======== Provided data
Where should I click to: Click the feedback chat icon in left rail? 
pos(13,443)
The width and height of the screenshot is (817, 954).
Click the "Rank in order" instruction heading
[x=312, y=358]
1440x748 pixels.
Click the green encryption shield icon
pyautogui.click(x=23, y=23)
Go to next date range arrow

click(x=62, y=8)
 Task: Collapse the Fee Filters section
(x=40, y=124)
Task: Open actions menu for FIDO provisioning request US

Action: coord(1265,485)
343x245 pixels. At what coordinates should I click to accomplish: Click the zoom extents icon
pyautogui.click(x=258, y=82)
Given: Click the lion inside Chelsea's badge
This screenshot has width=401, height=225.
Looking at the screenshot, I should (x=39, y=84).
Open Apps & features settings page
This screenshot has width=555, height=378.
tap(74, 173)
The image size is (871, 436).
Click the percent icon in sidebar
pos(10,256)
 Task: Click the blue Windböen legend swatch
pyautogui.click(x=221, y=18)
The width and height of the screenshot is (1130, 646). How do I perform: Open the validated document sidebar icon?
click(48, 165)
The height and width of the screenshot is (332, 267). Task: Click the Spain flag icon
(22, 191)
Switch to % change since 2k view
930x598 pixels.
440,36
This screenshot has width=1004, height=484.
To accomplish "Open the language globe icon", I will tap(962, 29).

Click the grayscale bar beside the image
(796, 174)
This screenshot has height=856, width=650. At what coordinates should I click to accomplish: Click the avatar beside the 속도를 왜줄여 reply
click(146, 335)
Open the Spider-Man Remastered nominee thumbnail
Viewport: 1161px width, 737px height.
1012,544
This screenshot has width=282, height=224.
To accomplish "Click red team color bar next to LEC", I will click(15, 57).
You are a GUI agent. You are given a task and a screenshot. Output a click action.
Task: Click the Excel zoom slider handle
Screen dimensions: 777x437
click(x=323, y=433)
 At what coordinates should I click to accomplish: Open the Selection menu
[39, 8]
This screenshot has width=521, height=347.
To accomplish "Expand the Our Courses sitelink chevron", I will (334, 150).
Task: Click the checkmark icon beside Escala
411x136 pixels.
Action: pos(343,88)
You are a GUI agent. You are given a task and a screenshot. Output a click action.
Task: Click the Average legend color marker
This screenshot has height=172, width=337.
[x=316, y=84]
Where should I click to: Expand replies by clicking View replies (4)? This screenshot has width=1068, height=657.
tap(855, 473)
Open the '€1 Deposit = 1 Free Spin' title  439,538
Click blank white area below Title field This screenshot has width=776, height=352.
================
**Task instructions**: Return word for word the line with "Where should I click to: Expand" and every line after it through the end of the records above.

**Answer for this exercise**:
Where should I click to: Expand replies by clicking View replies (4)? This screenshot has width=1068, height=657.
tap(855, 473)
Open the '€1 Deposit = 1 Free Spin' title  439,538
Click blank white area below Title field This screenshot has width=776, height=352.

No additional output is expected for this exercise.